* Exercise requirements *
Locate each line with the string "Task" in the listing below and copy it.

* Materials provided *

= = = = =

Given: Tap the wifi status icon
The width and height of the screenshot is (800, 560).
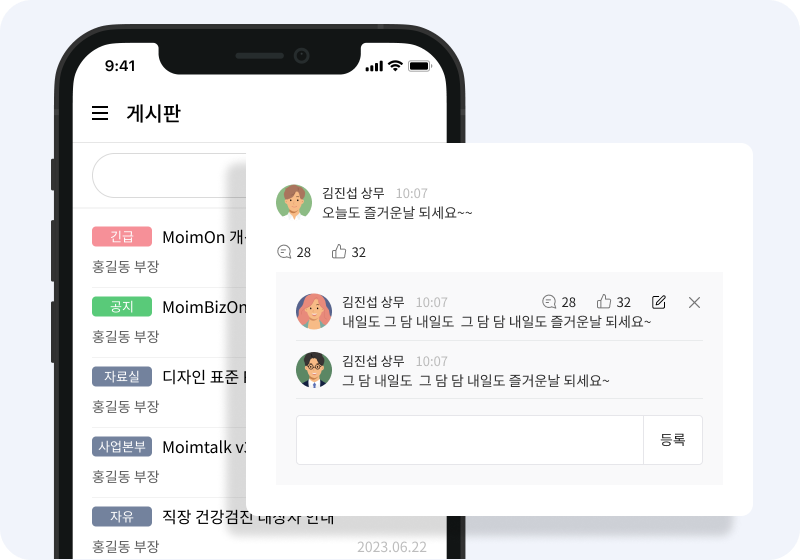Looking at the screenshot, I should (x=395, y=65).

= = = = =

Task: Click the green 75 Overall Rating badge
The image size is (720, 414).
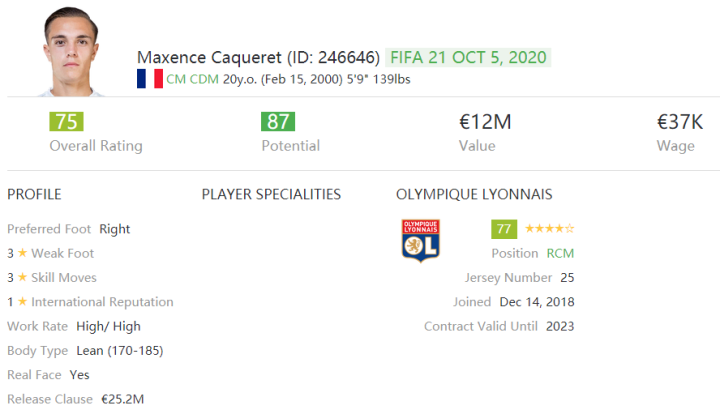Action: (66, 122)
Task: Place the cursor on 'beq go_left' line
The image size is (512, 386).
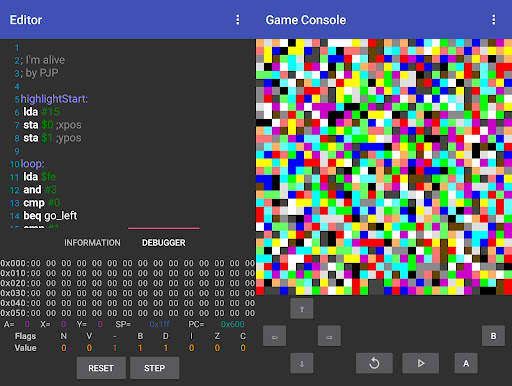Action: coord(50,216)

= = = = =

* Answer box *
Task: Click the green 75 Overall Rating badge
Task: Place the cursor on 'beq go_left' line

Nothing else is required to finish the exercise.